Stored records
-=-=-
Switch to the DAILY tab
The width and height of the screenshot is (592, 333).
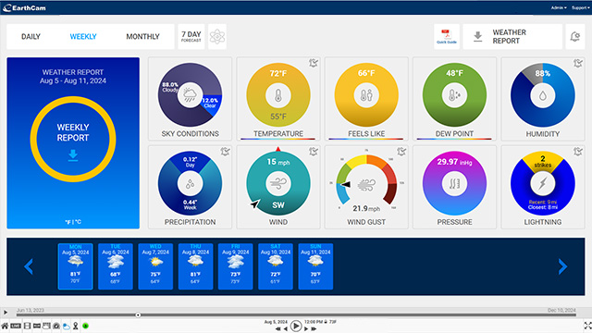31,37
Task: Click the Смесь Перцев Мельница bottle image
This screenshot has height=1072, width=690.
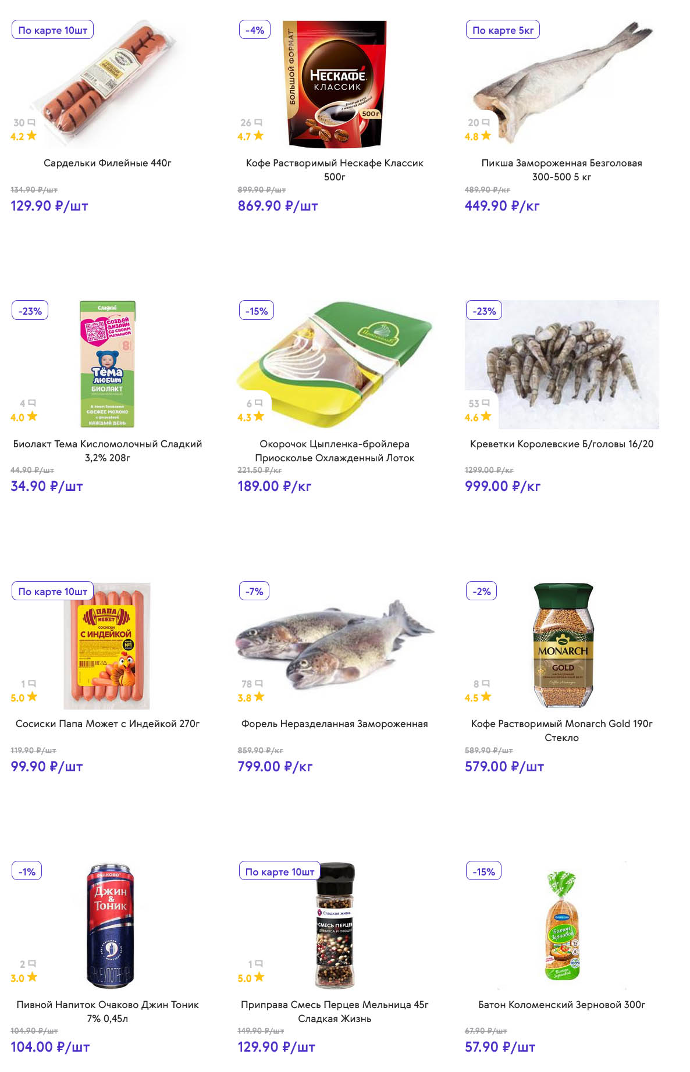Action: pos(335,926)
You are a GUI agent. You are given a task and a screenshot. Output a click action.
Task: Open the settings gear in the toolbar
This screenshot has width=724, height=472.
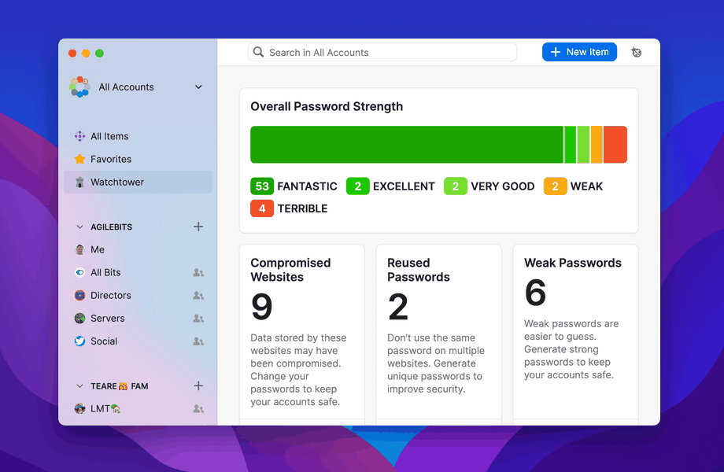pos(636,51)
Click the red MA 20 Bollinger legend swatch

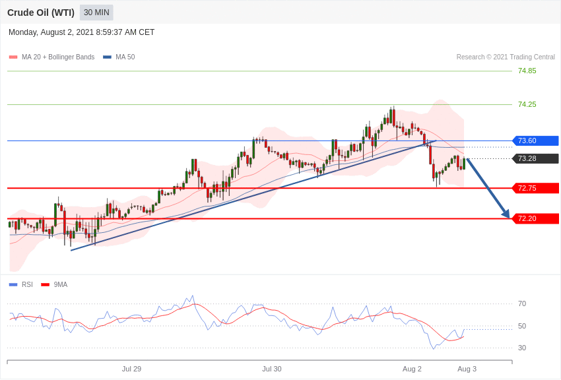point(13,57)
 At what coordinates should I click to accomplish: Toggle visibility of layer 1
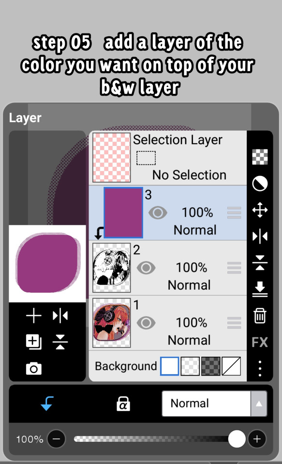point(146,322)
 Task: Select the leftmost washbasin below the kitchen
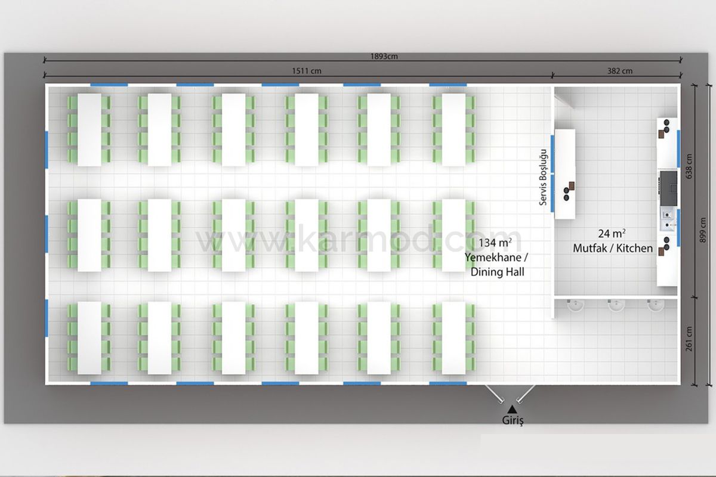(x=576, y=305)
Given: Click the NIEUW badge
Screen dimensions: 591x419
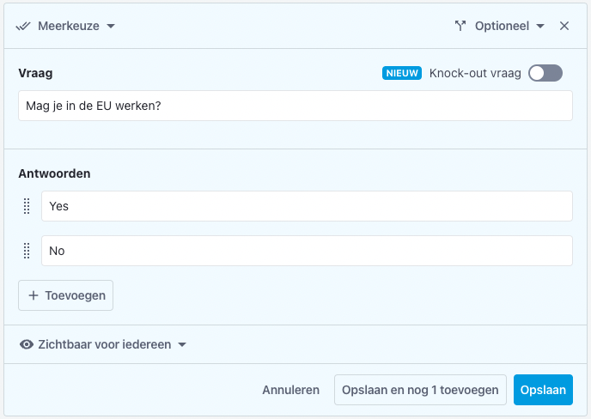Looking at the screenshot, I should click(x=402, y=73).
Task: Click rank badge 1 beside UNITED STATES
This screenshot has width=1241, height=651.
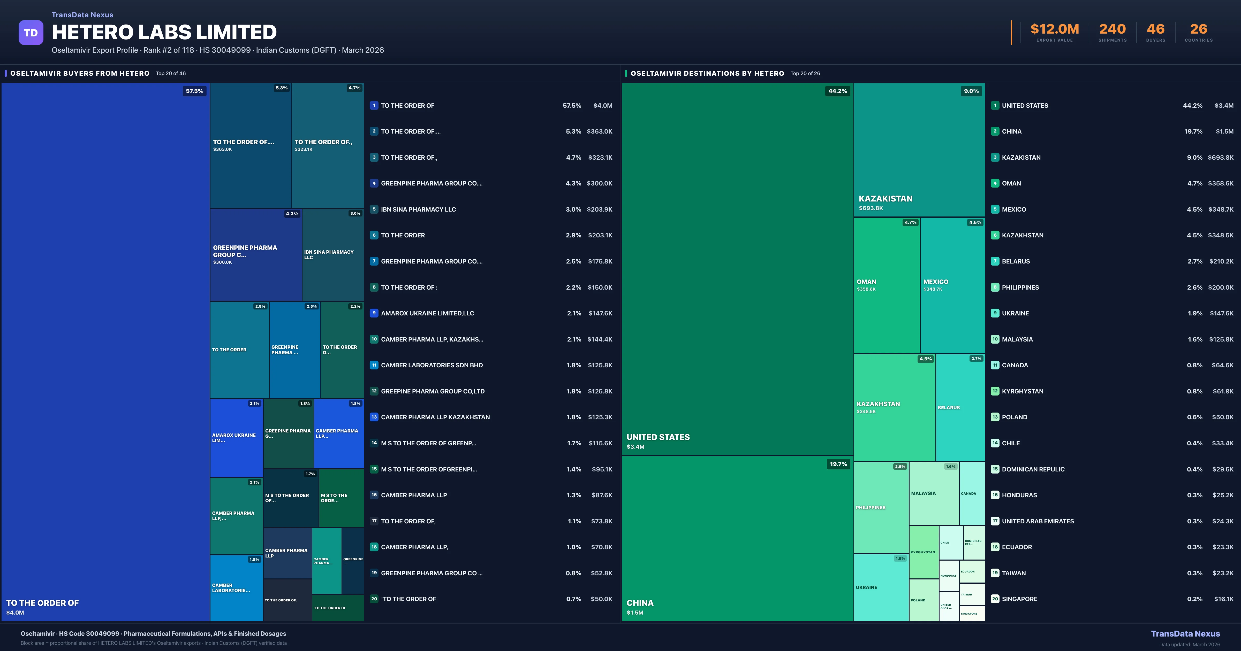Action: 995,105
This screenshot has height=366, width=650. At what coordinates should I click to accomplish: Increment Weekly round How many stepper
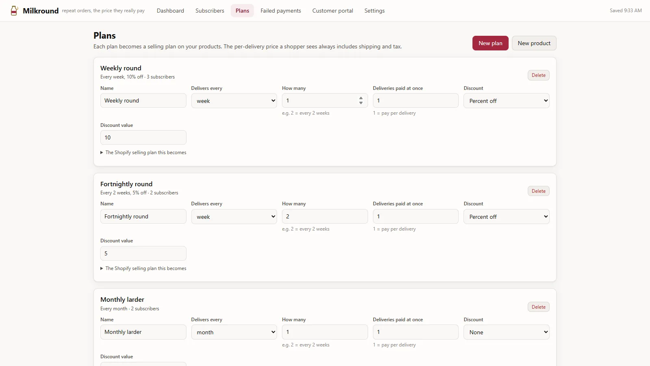[361, 98]
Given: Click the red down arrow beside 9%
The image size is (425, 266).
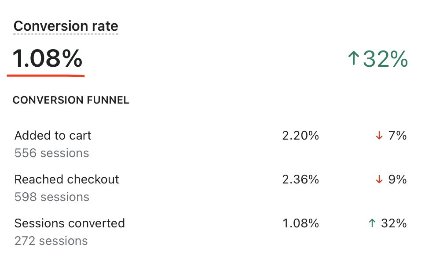Looking at the screenshot, I should [379, 179].
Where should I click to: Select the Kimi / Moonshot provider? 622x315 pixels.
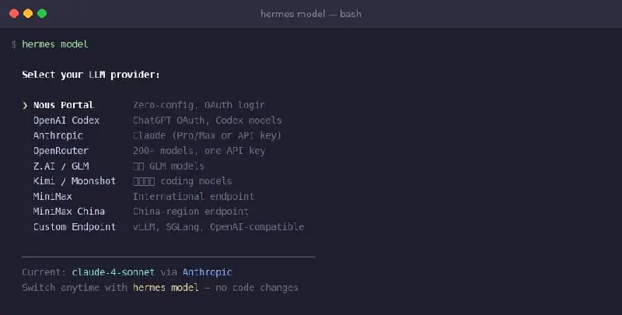[x=75, y=181]
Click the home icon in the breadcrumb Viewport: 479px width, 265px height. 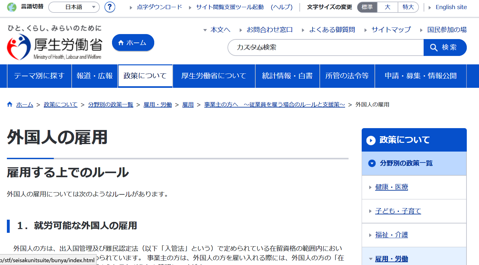pyautogui.click(x=10, y=104)
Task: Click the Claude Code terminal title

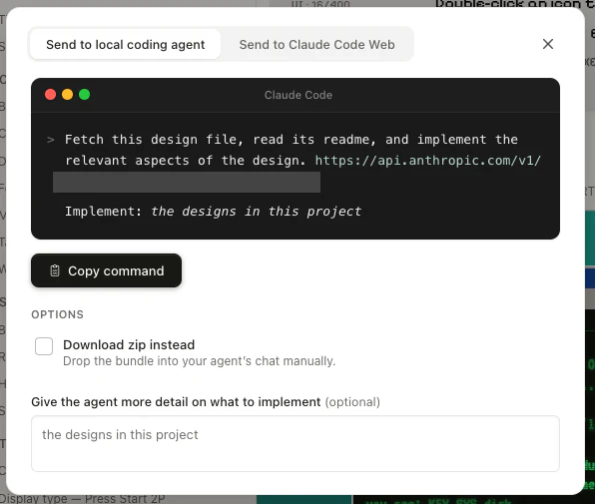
-=-=-
Render the lines of the listing as a JSON list of strings, starting at the line containing "Task: Click the Смесь" and ending after the line containing "point(13,57)". Give one string per line, skip blank lines, and leave the pictures out.

[
  "Task: Click the Смесь Перцев Мельница bottle image",
  "This screenshot has height=1072, width=690.",
  "Action: pos(335,926)",
  "You are a GUI agent. You are given a task and a screenshot. Output a click action.",
  "Task: Open the settings gear in the toolbar",
  "This screenshot has width=724, height=472.",
  "pos(636,51)",
  "Click the red MA 20 Bollinger legend swatch",
  "point(13,57)"
]